Chicago - A new study released today by Feeding America, a hunger relief organization, reveals millions of children are struggling with hunger in every U.S. county, regardless of whether they live in homes below or above the poverty level.
“Map the Meal Gap: Child Food Insecurity 2011,” found the percentage of hungry U.S. children range from a low of 7 percent in Steele County, North Dakota, to a high of 50 percent in both the Zavala and Starr counties in Texas.
"The prevalence and consequences of our nation's child food insecurity problem are well documented, but our efforts to adequately address the problem have been hindered by a lack of data at the local level," said Vicki Escarra, president and CEO of Feeding America. "This new information addresses this need by providing first-ever data about the prevalence of child food insecurity (CFI) at the county and congressional district level."

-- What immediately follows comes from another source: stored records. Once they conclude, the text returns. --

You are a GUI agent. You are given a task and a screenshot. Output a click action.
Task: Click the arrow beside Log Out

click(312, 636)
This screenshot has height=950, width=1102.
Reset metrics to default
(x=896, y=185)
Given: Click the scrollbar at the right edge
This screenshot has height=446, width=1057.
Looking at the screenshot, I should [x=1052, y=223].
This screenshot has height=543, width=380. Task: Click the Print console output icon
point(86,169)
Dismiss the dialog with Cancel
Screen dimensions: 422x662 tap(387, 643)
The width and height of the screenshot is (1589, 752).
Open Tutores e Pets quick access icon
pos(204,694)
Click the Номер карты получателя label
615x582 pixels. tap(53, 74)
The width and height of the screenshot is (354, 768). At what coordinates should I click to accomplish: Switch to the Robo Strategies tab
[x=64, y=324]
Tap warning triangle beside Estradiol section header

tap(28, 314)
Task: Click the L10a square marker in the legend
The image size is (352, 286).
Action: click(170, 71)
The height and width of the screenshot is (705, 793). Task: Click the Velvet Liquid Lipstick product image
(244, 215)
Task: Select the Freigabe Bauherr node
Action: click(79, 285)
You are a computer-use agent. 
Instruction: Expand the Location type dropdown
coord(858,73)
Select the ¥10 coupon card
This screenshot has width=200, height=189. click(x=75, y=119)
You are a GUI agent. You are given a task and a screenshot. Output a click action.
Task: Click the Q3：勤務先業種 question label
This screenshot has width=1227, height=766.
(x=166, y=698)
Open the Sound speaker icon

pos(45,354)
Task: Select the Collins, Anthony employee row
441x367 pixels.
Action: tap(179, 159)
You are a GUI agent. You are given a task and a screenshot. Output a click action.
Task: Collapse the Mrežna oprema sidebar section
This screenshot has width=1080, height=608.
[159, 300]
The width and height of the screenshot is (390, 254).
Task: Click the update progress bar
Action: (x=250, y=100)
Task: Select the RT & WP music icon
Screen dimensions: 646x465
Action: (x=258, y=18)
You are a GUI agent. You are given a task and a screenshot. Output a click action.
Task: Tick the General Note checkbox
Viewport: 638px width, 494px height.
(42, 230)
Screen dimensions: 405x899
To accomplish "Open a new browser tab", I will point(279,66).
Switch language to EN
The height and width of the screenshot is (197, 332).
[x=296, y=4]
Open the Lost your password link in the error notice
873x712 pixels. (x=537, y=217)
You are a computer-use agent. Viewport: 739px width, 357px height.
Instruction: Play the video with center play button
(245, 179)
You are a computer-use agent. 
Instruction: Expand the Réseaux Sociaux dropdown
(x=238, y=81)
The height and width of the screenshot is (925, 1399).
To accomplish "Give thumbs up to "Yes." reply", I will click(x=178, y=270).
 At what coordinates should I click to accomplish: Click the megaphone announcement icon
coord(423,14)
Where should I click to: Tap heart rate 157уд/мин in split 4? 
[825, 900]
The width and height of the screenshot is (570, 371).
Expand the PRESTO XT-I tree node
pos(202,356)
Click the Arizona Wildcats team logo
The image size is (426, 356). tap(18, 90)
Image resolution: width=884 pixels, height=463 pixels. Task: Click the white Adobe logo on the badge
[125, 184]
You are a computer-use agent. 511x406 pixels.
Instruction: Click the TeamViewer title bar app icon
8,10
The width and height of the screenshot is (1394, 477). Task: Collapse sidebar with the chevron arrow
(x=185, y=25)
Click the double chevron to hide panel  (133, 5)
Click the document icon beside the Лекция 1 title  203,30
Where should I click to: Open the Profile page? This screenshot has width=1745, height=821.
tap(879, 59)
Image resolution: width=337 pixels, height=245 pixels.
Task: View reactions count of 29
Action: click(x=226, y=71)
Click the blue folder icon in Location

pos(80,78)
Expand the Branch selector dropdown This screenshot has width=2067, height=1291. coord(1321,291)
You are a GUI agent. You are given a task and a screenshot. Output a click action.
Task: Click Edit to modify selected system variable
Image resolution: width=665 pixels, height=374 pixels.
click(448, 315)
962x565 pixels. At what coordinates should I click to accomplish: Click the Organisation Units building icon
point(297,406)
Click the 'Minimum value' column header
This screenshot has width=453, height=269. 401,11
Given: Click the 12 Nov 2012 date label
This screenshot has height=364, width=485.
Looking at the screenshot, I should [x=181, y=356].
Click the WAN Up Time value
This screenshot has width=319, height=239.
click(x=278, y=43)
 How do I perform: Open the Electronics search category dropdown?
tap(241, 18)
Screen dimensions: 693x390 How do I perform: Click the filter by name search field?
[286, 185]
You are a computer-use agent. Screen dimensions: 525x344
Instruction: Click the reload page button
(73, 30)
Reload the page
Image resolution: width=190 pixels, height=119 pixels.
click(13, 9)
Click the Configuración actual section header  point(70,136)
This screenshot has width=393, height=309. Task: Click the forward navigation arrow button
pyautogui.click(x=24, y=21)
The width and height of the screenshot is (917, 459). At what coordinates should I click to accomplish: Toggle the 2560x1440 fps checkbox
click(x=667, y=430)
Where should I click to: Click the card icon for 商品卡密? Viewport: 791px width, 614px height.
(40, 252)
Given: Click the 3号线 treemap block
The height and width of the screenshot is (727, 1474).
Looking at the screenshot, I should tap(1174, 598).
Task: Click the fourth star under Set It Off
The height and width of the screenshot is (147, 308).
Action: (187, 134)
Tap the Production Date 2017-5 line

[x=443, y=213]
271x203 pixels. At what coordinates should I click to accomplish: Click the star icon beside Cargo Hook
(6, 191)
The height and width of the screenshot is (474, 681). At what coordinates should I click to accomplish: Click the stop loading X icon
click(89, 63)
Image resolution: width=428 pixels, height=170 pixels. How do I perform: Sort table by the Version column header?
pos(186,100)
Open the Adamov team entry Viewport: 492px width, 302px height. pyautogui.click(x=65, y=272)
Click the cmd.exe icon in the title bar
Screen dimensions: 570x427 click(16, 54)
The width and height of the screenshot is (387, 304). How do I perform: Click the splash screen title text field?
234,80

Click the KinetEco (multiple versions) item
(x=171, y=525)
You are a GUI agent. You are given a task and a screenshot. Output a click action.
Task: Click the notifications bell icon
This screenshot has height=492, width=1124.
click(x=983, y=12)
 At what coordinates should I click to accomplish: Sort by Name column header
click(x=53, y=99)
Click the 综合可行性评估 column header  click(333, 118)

The study, which for the first time broke down data at the most basic, local levels, also stressed that food insecurity among children cuts across every congressional district.
Among the key findings of the report are:
There are 314 counties in the U.S. where approximately one-third of children are struggling with food insecurity.
There are 19 counties where more than 100,000 children are food insecure; three of which have more than 300,000 food insecure children
Four states–Arizona, Tennessee, Georgia and Alabama—have over 30 percent of their counties in the top 10 percent of the highest rates of child food insecurity in the nation.
A significant proportion of food insecure children are likely not eligible for federal child nutrition programs because they live in a household with income over the threshold to qualify.